--- PROVIDED ENTRIES Enclosed Below ---
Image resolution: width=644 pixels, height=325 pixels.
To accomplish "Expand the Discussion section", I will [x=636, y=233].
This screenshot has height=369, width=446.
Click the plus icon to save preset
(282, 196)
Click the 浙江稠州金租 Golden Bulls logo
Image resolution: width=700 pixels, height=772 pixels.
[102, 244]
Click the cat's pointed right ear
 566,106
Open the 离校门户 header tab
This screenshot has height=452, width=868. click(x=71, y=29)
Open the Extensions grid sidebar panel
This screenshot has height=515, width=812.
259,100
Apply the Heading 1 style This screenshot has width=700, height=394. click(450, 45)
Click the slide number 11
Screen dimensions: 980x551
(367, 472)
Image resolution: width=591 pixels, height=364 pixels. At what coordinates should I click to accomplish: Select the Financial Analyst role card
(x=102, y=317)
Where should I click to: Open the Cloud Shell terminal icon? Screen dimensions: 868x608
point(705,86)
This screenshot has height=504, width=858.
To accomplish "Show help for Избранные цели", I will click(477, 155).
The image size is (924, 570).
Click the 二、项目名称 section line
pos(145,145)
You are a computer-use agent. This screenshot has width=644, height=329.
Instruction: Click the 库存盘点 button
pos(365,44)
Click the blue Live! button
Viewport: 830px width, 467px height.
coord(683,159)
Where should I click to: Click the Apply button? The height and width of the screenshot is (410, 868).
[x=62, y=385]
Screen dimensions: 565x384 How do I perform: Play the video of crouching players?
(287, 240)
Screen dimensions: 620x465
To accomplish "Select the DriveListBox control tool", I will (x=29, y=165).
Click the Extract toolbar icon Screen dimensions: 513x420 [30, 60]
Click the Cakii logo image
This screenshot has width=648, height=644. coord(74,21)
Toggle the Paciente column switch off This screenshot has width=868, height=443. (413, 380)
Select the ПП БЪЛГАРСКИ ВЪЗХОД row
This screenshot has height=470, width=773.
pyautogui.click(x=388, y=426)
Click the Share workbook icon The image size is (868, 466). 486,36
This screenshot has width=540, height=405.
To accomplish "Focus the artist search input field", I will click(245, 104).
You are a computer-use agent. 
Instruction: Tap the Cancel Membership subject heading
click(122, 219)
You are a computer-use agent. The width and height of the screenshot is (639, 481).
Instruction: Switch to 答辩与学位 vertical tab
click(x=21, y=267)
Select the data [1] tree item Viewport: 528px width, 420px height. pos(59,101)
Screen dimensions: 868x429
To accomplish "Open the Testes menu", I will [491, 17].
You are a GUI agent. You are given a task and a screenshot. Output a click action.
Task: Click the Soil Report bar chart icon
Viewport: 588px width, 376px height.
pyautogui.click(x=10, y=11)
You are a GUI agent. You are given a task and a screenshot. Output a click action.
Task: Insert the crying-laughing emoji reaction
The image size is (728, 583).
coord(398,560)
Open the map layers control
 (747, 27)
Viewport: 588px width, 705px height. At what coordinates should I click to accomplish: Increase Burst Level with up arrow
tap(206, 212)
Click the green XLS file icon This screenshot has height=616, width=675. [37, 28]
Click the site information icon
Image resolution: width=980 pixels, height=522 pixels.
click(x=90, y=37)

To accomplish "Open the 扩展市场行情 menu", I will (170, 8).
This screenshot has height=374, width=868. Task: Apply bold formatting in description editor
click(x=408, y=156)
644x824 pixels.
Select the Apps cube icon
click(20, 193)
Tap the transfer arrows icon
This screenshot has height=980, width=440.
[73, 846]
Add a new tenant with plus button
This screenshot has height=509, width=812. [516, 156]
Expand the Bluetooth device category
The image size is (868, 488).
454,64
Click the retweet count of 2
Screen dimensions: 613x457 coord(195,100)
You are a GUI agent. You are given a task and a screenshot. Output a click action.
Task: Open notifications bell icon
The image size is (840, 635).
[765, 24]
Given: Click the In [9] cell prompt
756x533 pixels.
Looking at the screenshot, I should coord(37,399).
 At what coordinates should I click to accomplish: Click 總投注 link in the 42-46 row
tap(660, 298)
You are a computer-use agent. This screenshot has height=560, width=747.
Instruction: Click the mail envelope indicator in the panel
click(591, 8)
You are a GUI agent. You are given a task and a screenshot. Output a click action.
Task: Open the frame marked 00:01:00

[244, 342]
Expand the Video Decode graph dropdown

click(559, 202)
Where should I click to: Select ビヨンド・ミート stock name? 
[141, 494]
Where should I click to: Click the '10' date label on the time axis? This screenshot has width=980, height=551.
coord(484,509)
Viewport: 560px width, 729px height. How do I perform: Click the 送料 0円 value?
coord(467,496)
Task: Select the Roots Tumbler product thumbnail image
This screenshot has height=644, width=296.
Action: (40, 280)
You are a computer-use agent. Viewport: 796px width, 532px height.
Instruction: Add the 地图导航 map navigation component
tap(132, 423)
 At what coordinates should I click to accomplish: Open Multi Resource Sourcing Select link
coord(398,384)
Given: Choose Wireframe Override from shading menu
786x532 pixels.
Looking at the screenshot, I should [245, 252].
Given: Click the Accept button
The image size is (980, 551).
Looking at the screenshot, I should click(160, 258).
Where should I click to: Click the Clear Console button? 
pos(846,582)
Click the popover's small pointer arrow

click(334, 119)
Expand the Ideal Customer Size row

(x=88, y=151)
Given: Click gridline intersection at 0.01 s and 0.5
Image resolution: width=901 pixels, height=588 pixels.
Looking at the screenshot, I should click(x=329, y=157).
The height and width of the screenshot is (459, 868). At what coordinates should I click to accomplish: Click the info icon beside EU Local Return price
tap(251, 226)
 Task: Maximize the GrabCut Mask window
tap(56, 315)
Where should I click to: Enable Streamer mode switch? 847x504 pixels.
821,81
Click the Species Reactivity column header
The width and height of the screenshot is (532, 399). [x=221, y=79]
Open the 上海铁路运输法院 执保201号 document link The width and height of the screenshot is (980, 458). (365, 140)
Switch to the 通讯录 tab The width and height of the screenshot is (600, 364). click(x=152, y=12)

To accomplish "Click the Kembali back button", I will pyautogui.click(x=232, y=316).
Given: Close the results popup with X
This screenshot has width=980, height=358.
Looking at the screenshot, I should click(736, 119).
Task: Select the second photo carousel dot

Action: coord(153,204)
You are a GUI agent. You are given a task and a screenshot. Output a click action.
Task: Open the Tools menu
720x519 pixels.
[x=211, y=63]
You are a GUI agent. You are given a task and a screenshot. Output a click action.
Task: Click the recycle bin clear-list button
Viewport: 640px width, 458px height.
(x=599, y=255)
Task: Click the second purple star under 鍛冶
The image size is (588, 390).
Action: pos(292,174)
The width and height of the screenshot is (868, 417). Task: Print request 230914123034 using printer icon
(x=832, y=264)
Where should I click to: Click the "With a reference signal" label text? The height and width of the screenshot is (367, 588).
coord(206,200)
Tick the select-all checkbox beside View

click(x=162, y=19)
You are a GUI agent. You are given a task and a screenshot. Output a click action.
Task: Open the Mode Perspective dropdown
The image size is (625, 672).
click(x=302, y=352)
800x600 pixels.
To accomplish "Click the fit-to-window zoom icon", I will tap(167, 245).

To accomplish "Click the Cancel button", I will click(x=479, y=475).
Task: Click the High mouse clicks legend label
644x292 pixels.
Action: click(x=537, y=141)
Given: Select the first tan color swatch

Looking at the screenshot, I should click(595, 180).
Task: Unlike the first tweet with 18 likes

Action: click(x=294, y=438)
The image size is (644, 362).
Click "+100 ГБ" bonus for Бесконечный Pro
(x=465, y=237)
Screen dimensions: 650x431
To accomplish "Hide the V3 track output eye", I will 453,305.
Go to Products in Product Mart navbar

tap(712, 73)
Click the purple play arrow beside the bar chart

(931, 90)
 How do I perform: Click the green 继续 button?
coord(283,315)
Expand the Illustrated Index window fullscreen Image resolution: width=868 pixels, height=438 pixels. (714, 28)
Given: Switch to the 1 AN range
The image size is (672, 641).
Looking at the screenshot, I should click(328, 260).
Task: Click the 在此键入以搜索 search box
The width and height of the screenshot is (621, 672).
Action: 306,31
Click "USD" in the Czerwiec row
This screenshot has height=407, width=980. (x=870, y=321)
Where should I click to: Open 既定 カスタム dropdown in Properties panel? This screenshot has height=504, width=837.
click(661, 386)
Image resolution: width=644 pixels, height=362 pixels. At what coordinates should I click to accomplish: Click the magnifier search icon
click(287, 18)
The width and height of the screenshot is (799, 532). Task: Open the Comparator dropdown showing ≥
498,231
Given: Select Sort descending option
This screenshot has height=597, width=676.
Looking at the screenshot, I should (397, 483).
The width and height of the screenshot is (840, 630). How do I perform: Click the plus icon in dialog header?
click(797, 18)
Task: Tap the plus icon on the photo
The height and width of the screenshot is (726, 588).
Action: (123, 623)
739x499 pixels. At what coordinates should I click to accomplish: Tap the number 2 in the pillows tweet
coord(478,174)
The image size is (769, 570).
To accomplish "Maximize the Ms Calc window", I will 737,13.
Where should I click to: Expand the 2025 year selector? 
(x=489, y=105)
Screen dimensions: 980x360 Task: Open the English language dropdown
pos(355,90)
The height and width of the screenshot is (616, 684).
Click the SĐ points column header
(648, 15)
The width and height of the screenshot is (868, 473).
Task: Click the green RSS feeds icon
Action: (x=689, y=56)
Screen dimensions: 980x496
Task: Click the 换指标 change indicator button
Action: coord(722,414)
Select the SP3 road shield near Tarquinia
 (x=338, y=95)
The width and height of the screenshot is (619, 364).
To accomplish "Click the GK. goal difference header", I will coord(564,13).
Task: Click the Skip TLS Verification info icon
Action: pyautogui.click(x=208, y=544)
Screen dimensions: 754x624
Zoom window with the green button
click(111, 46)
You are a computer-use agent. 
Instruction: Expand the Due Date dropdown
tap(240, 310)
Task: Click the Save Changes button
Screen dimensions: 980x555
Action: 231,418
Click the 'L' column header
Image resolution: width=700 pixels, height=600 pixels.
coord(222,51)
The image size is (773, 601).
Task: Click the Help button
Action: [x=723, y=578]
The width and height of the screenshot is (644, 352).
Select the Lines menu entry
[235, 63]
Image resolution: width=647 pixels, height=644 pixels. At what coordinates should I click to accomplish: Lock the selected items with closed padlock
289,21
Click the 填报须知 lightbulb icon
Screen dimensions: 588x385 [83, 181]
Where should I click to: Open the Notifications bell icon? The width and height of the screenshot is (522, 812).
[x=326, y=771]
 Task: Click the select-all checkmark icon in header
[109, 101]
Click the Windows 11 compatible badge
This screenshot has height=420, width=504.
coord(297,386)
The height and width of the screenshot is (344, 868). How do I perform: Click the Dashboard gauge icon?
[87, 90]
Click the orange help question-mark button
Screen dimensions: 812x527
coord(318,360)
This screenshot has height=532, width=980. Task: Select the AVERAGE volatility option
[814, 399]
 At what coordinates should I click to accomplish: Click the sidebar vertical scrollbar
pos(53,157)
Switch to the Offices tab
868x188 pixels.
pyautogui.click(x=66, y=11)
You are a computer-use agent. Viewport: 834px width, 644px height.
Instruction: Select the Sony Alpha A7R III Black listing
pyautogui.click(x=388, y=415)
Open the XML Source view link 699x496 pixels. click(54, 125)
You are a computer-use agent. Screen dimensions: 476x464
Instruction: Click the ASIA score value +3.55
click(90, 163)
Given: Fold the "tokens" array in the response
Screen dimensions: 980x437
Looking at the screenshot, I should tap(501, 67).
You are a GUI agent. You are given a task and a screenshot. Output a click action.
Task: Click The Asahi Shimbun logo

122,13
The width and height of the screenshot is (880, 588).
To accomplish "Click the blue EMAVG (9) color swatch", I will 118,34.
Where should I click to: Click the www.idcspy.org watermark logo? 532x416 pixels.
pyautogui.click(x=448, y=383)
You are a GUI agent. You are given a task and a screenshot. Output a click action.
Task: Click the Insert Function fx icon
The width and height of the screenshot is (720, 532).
--- End of Enclosed PROVIDED ENTRIES ---
Return each line of the records above in which the word "computer" occurs.

**RESPONSE TO THE EXERCISE:**
You are a computer-use agent. This screenshot has width=644, height=329.
You are a computer-use agent. 
You are a computer-use agent. The width and height of the screenshot is (639, 481).
You are a computer-use agent. This screenshot has height=560, width=747.
You are a computer-use agent. Viewport: 796px width, 532px height.
You are a computer-use agent. 
You are a computer-use agent. Viewport: 834px width, 644px height.
You are a computer-use agent. Screen dimensions: 476x464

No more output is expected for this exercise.